Typical invocation to run benchmark against a model:
./llama-bench -m models/ggml-model-f16.gguf
To convert a model from Hugging Face to llama.cpp's .gguf
format:
python convert_hf_to_gguf.py ~/workspace/Meta-Llama-3-8B/
Where ~/workspace/Meta-Llama-3-8B/
was downloaded/cloned from
https://huggingface.co/meta-llama/Meta-Llama-3-8B
Here's an example, run from within the llama.cpp repo:
. ~/workspace/benchmarks-ai/venv/bin/activate
pip install -U "huggingface_hub[cli]"
huggingface-cli login
huggingface-cli download deepset/roberta-base-squad2 --local-dir models/roberta-base-squad2
python convert_hf_to_gguf.py models/roberta-base-squad2
It appears that the conversion is only for LLaMA
models,
which torpedoes my hope of using llama-bench
as a golden standard.
Install on Linux (macOS isn't able to install the Python triton library):
git clone git@github.com:majestic-labs-AI/benchmarks-ai.git
cd benchmarks-ai
python -m venv venv
. venv/bin/activate
pip install matplotlib numpy pandas ffmpeg setuptools torch transformers triton
When seeing this error:
RuntimeError: Found no NVIDIA driver on your system.

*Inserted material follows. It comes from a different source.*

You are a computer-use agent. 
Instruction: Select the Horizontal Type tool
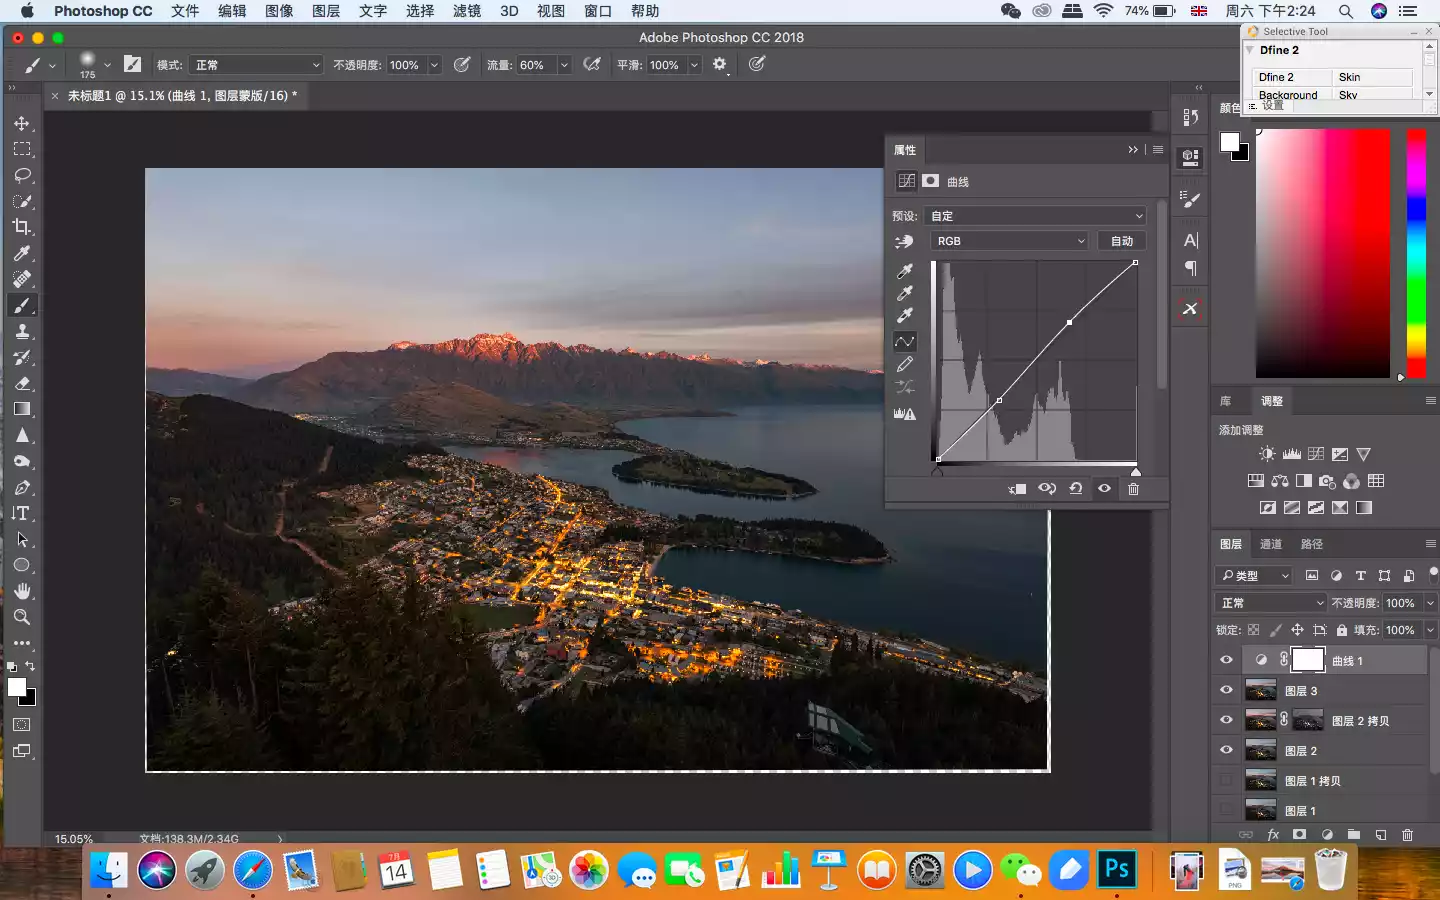tap(22, 513)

sudo apt update && sudo apt upgrade
sudo add-apt-repository ppa:graphics-drivers/ppa
sudo apt update
lspci | grep -i nvidia
03:00.0 3D controller: NVIDIA Corporation TU104GL [Tesla T4] (rev a1)
ubuntu-drivers devices
nvidia-driver-545
sudo ubuntu-drivers install
And when installing NVIDIA driver 545 fails with the following because you're on Ubuntu Noble Numbat 24.04 and the kernel is too new and has removed the variable that the NVIDIA driver expects:
dpkg: dependency problems prevent configuration of nvidia-driver-545:
nvidia-driver-545 depends on nvidia-dkms-545 (<= 545.29.06-1); however:
Package nvidia-dkms-545 is not configured yet.
nvidia-driver-545 depends on nvidia-dkms-545 (>= 545.29.06); however:
Package nvidia-dkms-545 is not configured yet.
sudo nvim /usr/src/linux-headers-6.8.0-36/include/drm/drm_ioctl.h
#define DRM_UNLOCKED 0
sudo shutdown -r now